Copy each line in the data below that contains the word "value".

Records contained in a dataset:
- Opening Delimiter -
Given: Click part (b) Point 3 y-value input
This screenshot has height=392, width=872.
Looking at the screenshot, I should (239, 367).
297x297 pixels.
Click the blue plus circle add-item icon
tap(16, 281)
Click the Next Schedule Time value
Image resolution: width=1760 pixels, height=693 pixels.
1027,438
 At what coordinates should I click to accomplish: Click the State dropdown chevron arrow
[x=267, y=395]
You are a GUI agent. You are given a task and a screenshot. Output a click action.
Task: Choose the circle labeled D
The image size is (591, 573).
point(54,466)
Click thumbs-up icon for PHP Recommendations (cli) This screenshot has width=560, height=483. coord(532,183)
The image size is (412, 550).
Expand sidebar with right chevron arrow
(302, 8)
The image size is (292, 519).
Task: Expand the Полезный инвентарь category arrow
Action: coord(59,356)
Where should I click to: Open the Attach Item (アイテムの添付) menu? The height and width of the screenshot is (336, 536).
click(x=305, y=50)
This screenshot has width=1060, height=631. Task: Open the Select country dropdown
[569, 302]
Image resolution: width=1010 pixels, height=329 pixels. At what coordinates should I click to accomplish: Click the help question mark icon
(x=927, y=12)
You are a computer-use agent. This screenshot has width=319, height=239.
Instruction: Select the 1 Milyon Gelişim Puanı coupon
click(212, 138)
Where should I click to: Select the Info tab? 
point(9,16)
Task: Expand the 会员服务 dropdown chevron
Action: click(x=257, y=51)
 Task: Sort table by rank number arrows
- Closing Delimiter -
**Task solution**
Given: Click part (b) Point 3 y-value input
Click the Next Schedule Time value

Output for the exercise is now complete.